• [Task instructions]: Where a line holds the word "pane", count it, then give only the total for the entries below.

• [Available data]:
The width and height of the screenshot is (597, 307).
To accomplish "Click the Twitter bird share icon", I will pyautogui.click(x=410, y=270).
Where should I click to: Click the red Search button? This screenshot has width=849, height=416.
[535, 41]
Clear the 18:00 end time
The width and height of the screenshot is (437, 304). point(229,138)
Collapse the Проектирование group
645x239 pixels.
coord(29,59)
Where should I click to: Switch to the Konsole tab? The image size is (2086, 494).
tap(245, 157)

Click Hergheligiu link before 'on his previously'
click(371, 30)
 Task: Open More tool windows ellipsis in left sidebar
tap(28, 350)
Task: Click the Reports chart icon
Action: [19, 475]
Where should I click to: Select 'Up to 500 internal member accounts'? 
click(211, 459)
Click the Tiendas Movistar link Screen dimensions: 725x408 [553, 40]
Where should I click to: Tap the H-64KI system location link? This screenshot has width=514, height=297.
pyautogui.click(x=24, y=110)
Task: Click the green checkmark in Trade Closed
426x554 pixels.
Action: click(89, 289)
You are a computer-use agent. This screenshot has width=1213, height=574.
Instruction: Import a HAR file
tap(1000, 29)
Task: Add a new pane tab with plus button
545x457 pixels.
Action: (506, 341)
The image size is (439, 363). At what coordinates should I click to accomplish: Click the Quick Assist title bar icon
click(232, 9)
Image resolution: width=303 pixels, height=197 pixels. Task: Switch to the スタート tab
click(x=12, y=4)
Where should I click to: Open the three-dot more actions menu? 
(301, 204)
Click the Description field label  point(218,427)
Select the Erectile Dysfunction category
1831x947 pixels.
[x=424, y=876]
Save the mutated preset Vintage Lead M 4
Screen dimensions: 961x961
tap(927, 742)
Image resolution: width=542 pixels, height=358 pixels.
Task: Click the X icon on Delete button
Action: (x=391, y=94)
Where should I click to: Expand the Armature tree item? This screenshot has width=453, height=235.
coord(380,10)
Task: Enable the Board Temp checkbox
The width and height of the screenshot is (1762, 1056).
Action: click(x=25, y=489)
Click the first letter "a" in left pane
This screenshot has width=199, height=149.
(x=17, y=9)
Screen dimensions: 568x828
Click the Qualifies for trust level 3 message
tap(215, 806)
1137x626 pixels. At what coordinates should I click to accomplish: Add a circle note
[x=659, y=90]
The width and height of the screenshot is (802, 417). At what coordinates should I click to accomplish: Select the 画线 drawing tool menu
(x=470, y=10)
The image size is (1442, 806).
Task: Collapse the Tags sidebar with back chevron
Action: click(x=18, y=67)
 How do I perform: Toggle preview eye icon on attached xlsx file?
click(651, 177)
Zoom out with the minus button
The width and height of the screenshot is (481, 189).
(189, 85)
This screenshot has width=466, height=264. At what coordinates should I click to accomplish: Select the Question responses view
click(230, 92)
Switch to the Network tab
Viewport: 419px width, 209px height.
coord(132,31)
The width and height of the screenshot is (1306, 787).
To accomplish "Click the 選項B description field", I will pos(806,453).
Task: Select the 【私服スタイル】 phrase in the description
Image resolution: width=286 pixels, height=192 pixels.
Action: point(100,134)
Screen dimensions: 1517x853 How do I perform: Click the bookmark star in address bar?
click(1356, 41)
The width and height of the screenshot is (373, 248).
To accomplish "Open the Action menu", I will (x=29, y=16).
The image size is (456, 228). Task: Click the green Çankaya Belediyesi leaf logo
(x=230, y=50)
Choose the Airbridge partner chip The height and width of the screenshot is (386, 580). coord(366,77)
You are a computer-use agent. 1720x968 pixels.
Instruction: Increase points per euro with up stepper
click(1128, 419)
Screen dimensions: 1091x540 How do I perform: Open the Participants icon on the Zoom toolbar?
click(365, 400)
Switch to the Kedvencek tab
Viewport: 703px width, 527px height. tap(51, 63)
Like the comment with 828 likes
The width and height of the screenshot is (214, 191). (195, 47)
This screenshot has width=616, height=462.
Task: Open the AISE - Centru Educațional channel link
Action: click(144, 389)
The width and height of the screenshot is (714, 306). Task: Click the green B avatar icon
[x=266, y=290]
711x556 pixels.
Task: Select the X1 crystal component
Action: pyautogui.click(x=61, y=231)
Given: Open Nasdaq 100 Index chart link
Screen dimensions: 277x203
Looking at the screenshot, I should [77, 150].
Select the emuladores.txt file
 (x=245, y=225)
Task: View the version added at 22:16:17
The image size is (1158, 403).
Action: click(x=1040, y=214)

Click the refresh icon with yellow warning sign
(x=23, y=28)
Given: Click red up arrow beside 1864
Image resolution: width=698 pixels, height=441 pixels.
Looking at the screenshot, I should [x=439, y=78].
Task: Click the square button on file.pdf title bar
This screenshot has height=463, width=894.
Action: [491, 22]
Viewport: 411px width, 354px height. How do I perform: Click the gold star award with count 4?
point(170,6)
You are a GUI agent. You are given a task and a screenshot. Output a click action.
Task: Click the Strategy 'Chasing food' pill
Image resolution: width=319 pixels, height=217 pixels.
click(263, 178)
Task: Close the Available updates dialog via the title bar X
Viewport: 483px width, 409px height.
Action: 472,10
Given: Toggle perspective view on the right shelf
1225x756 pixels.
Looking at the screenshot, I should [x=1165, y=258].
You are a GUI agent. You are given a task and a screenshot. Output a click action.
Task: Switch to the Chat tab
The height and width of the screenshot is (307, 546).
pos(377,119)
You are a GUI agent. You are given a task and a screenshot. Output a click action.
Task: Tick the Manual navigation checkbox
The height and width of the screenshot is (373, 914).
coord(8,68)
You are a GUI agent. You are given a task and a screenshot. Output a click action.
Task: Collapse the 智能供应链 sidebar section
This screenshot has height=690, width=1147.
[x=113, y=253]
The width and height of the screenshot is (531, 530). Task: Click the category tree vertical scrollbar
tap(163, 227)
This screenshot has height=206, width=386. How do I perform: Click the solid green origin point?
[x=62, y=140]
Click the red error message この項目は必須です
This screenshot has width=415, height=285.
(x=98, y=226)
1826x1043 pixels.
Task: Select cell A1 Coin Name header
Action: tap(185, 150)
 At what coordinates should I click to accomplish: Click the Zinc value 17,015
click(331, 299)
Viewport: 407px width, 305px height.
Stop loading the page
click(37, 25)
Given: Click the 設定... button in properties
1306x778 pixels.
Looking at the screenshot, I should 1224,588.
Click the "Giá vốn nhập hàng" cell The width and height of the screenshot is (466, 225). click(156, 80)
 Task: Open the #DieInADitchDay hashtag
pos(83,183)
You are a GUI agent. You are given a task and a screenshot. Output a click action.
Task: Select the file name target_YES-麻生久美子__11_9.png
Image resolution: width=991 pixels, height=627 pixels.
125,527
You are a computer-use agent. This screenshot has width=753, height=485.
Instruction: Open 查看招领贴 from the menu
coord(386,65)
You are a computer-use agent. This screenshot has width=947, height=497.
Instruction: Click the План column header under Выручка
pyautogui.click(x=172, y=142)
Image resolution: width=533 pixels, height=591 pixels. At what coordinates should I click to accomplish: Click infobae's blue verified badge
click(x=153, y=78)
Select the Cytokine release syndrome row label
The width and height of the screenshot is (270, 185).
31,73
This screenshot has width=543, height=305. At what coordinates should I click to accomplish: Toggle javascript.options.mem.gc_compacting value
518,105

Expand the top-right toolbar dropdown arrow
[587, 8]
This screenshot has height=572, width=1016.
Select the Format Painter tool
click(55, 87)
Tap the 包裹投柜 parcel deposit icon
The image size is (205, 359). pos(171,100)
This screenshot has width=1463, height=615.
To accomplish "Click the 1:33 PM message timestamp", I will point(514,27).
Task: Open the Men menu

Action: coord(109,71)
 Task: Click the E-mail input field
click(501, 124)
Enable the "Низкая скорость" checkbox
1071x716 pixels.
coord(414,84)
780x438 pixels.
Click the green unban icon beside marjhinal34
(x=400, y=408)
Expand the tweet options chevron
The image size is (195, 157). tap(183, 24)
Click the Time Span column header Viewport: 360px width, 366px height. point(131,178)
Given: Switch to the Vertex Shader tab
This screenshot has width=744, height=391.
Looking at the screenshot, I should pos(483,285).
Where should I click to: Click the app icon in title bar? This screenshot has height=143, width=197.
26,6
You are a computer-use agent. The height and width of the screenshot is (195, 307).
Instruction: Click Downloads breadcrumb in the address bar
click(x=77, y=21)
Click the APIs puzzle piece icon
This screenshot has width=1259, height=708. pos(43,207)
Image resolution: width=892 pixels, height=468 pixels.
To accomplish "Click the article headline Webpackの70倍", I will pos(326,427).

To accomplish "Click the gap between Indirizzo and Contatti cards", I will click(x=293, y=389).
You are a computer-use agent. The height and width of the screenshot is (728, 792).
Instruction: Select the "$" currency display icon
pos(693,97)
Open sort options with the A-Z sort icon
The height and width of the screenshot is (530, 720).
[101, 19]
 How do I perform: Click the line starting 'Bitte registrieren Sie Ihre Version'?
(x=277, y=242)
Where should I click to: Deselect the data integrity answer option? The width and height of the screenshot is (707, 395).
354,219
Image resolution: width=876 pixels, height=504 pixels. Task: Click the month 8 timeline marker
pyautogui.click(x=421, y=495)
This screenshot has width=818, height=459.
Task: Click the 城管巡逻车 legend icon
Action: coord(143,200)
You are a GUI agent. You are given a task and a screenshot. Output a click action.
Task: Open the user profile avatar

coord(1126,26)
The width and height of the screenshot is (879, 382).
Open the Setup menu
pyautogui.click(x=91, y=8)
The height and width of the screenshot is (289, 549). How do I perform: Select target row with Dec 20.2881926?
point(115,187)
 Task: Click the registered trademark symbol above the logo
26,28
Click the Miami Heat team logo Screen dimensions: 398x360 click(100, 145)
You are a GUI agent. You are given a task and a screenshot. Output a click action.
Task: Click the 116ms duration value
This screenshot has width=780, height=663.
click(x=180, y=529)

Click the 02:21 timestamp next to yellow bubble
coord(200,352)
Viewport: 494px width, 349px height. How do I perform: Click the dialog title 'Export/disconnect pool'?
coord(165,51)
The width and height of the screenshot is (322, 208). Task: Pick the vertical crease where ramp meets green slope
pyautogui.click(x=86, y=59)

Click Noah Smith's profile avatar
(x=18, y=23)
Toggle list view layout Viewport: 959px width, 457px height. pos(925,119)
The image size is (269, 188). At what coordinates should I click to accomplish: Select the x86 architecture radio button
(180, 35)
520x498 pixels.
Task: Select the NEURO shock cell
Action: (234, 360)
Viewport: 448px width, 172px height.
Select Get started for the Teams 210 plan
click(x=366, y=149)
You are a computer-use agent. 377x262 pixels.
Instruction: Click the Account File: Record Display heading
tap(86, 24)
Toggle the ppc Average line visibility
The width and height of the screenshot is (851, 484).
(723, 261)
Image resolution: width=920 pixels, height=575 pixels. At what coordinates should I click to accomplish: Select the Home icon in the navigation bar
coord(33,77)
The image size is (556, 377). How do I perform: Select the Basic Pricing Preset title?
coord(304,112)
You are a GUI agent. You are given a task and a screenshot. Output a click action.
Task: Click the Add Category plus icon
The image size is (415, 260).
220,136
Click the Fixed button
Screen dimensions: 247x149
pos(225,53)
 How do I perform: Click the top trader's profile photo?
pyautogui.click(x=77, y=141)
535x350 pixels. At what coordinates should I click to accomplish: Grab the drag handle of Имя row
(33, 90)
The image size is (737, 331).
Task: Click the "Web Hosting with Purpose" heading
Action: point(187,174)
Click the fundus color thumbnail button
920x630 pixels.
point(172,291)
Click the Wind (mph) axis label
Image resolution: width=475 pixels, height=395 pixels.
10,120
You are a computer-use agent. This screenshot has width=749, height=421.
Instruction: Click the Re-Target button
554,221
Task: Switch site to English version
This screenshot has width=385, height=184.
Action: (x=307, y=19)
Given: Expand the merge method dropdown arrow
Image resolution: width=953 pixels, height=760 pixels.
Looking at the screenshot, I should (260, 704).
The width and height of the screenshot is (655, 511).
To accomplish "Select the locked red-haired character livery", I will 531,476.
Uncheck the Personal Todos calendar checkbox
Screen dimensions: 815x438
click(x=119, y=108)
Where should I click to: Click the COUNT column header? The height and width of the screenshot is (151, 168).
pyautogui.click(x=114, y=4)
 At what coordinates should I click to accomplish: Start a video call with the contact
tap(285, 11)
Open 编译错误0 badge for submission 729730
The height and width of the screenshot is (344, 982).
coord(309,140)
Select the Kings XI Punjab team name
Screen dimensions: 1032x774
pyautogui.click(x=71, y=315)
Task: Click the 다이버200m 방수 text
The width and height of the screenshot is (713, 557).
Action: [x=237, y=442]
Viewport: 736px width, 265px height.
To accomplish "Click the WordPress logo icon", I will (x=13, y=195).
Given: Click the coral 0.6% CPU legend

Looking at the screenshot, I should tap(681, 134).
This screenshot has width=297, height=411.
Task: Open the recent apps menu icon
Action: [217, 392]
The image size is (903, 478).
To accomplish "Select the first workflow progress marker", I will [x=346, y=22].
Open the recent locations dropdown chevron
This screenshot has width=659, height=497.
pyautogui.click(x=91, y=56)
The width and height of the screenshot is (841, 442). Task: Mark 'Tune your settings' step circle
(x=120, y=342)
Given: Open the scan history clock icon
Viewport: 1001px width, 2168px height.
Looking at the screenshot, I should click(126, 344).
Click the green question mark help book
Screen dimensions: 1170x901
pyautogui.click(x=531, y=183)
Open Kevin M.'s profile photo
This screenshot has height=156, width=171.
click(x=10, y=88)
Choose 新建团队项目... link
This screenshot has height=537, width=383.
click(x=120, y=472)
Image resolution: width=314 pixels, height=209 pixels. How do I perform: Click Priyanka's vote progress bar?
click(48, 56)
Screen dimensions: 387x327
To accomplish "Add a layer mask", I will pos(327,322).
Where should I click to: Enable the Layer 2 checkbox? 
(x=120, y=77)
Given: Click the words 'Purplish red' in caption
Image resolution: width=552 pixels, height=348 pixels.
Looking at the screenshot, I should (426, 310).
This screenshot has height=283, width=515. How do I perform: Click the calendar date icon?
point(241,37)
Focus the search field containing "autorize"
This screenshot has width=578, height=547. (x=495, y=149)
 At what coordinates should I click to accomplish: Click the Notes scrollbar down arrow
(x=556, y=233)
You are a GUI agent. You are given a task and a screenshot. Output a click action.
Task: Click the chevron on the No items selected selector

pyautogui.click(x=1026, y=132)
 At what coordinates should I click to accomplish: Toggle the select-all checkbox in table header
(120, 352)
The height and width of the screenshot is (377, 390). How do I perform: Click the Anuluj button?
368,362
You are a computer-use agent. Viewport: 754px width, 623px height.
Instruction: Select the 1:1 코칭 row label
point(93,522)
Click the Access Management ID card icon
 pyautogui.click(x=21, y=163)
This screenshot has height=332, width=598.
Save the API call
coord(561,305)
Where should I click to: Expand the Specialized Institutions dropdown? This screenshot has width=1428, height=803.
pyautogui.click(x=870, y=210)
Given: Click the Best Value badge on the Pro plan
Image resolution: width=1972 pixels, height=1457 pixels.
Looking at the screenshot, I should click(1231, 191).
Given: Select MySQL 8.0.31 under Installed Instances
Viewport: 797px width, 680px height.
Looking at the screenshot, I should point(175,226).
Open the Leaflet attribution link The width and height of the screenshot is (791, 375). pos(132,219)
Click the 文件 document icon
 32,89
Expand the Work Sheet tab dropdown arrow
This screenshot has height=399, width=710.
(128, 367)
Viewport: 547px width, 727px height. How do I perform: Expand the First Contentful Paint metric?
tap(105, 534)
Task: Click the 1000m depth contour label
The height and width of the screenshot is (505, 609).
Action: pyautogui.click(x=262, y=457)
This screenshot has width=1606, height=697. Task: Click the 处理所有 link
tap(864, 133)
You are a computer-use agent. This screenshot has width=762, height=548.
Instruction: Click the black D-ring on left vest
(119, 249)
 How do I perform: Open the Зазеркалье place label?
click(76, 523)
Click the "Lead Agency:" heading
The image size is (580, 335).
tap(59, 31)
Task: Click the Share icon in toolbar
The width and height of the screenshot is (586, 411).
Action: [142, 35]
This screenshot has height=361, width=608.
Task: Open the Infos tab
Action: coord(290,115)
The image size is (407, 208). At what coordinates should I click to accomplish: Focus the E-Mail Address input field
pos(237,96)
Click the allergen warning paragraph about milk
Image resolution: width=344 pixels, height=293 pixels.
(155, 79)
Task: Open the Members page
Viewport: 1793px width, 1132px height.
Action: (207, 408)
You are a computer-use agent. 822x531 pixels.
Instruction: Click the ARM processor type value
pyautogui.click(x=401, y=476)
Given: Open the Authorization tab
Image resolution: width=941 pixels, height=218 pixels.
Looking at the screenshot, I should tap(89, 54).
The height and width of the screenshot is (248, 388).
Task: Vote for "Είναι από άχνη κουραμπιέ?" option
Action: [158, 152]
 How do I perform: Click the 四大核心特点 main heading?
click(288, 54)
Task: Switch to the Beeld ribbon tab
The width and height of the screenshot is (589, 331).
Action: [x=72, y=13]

• [Completed task]: 2